2022-06-09 09:26:11
Şam cihadını ve Allah yolunda cihadı terk edip ülkesine giden bir çok kişi bizi arayarak şöyle diyorlar;
Aldığımız en kötü karar Şam'dan çıkma kararı idi. Keşke ayaklarımıza sıksalardı da buralara, ülkemize dönmeseydik! Fitneler bizi her yerden kuşattı. Dinimizi yaşamayı geçtik, imanımızı bile zor koruyoruz.

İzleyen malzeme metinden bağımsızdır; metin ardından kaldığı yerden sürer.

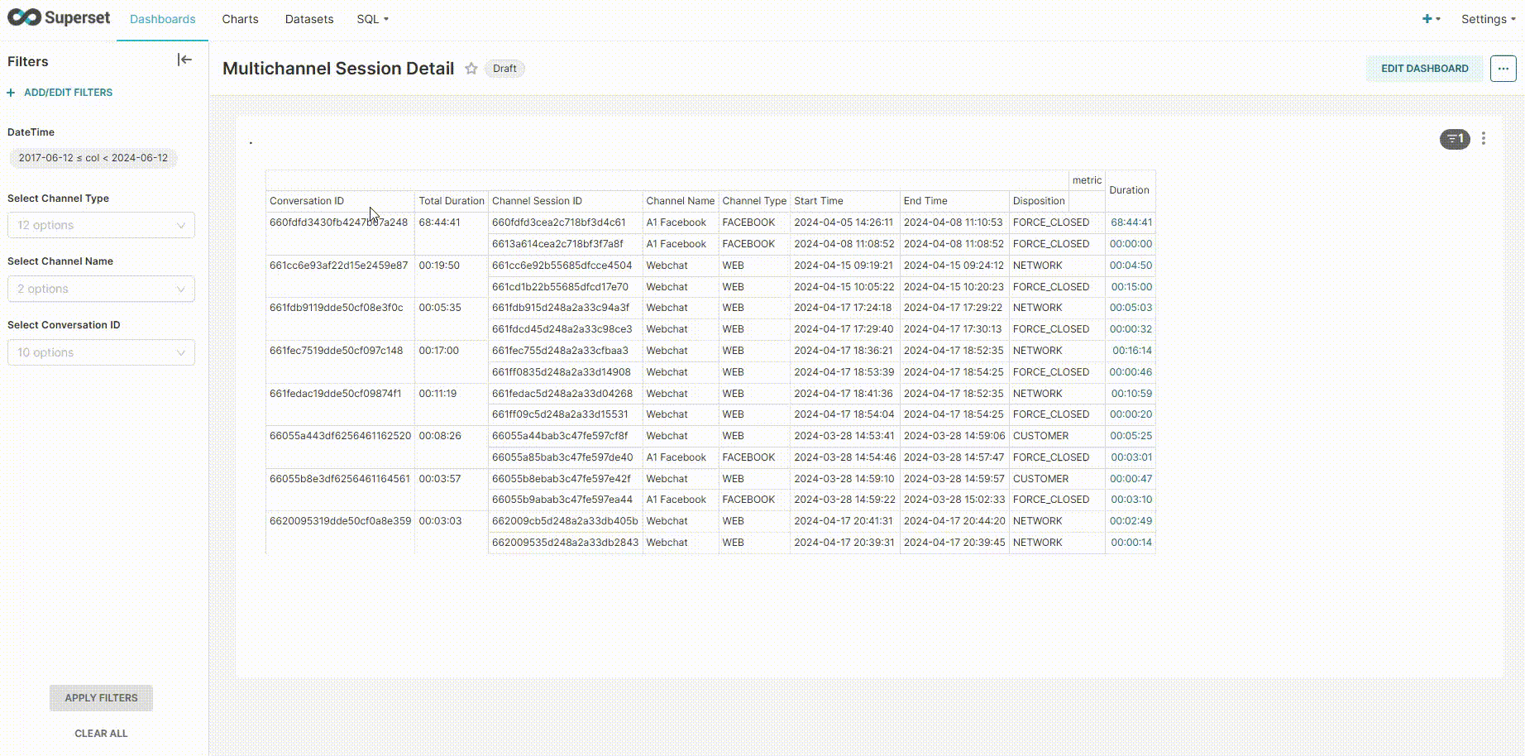Screen dimensions: 1525x756
Task: Switch to the Charts tab
Action: tap(240, 18)
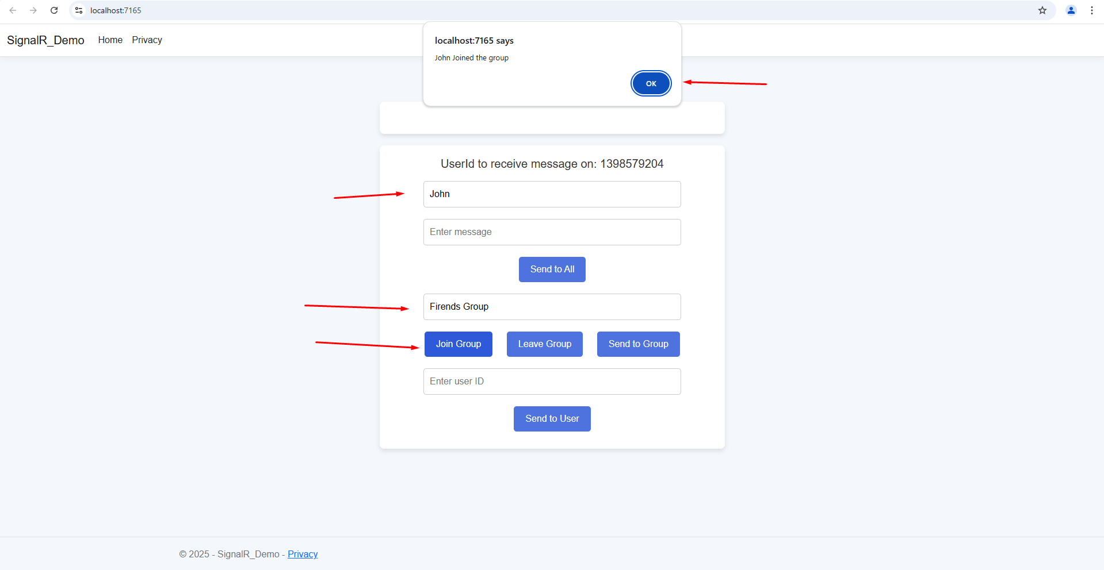
Task: Select the Privacy navigation item
Action: (147, 40)
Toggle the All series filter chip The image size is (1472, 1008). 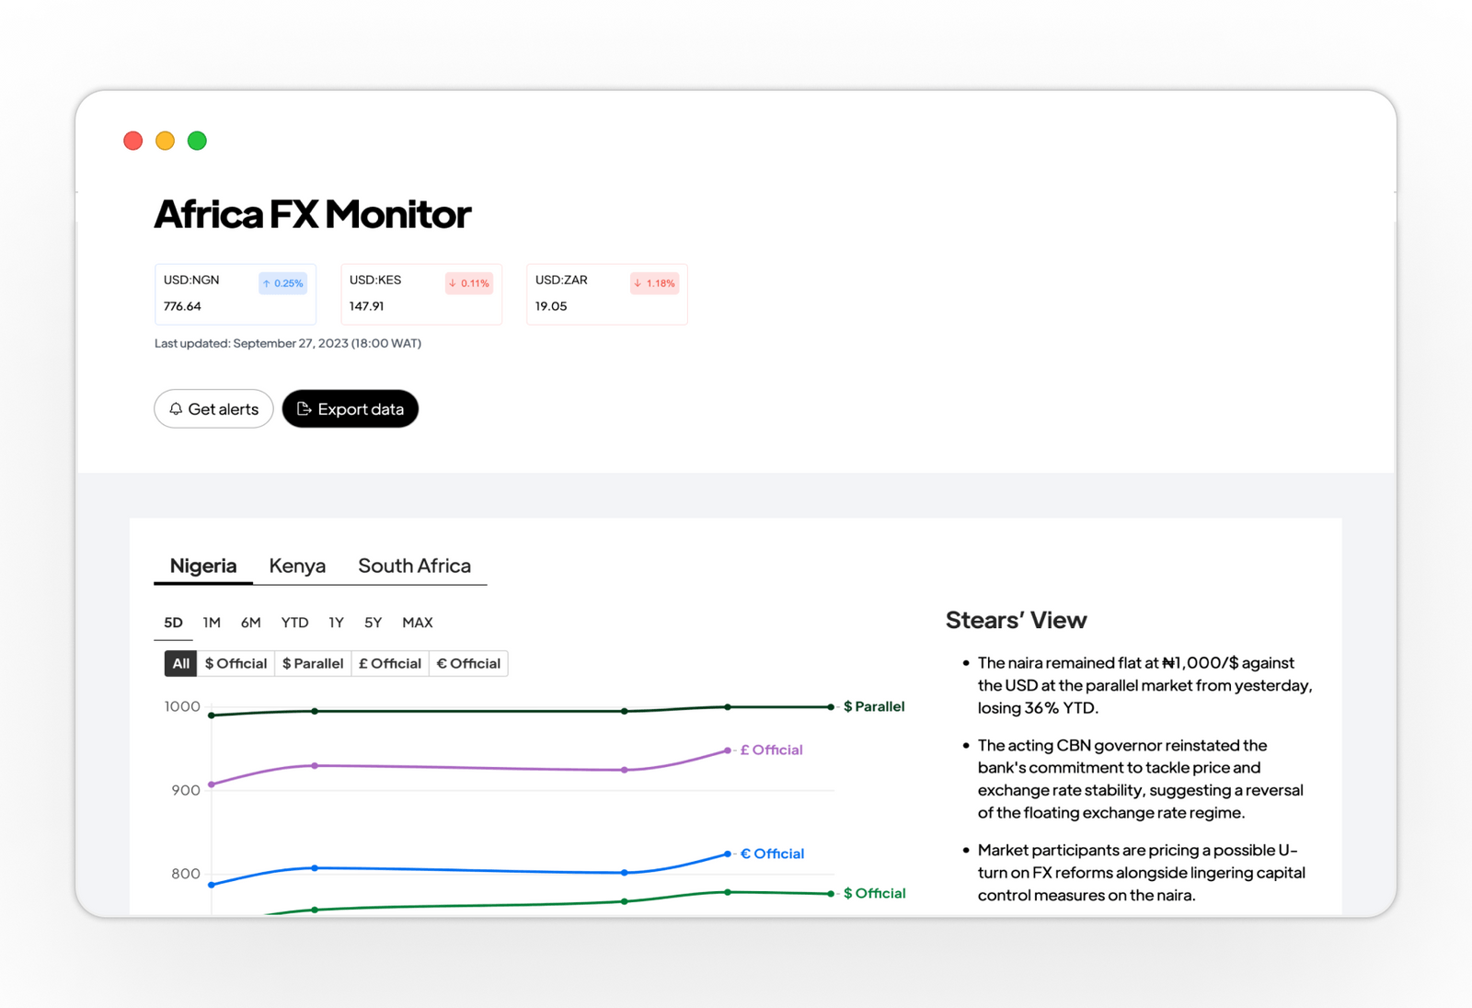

Biz ordaki bazı olumsuzlukları fitne olarak adlandırıp kendimizi kandırmıştık, oysaki asıl fitne burada imiş. İmanımızı tağutların insafına teslim ettik. Çocuklarımızın yaşadığı çevreyi örnek alarak bir gün gelip karşımıza geçerek: "Baba, ben artık Allah'a inanmıyorum" veya "Hadislere inancım kalmadı" diyerek ateist veya deist olma korkusuyla yaşıyoruz. Bizler küfrün egemenliği altında dinimizde fitneye düşüyoruz! Masiyetleri engellemeyi geçtik, Masiyet görünce artık kalbimiz rahatsız olmuyor. Hiçbir kötülüğü engelleyemez ve hiçbir iyiliği emredemez olduk. Cihad sahasında iken yüzü açık kadınları görmekten şikayetçi idik ama şimdi burda fuhşiyat öyle yer etmiş ki sadece başı açık olan kadın bize acayip görünmüyor. Allah subhanehu ve teâlâ'nın şu ayeti kulaklarda çınlıyor:
"Kendi elinizle kendinizi tehlikeye atmayın."
Öyle ki bu ayet sahabenin cihadı bırakıp ekin ve ticaret ile uğraşmaya başlamasıyla nazil olmuştu.
Ve bize zindan ve zillet fitnesi de ulaştı. Her seher vakti birilerinin kapımızı kırıp şafak operasyonuyla "terörle mücadele"den bizi içeri tıkaması korkusuyla yaşıyoruz.
Rasulullah sallallahu aleyhi ve sellem şunu söylerken doğru söyledi;
"Dikkat edin fitneler zuhur ettiği zaman İman Şam'da dır."
Şüphesiz ki bizler her yerde birçok fitne gördük ki bunların hiçbirini şikayetçi olduğumuz Şam'da görmedik!